* Task instructions: In the records, each line holding "dimensions" must be reported.

* Given entries:
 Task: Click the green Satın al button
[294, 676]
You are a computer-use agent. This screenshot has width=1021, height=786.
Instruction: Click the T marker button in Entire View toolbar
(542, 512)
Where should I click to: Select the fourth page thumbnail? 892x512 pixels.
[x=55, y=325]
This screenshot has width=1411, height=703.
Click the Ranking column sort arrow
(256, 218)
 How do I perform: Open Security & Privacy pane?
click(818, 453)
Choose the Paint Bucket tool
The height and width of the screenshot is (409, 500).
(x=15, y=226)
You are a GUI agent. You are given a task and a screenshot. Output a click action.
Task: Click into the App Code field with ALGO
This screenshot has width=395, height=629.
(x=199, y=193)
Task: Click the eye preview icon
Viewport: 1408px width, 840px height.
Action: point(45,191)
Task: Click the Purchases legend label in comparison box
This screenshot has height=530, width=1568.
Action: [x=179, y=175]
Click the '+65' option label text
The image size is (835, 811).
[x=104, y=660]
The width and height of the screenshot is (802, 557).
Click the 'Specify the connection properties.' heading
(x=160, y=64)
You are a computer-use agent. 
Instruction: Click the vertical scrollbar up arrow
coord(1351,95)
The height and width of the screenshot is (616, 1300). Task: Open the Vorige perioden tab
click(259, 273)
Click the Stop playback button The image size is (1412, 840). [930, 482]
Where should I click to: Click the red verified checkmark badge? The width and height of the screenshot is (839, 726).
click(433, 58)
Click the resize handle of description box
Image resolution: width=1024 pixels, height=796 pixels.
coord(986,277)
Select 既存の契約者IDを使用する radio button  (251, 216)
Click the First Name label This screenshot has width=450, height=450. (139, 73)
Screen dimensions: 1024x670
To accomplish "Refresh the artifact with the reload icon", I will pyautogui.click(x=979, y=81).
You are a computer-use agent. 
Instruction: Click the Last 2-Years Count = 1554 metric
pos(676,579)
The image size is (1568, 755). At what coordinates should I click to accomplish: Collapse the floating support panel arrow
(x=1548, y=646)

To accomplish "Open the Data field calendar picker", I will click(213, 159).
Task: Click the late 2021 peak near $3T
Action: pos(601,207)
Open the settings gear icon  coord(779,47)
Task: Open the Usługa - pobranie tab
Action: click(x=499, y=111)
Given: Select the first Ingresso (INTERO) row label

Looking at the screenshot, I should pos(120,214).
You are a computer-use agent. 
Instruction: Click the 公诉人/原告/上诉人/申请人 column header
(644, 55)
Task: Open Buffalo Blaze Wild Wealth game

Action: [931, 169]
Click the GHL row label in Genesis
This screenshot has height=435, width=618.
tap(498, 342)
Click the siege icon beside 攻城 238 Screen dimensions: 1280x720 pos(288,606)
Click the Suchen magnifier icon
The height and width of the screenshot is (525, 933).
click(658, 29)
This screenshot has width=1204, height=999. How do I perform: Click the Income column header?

* Exercise output:
Screen dimensions: 1024x670
Click the siege icon beside 攻城 238 Screen dimensions: 1280x720 pos(288,606)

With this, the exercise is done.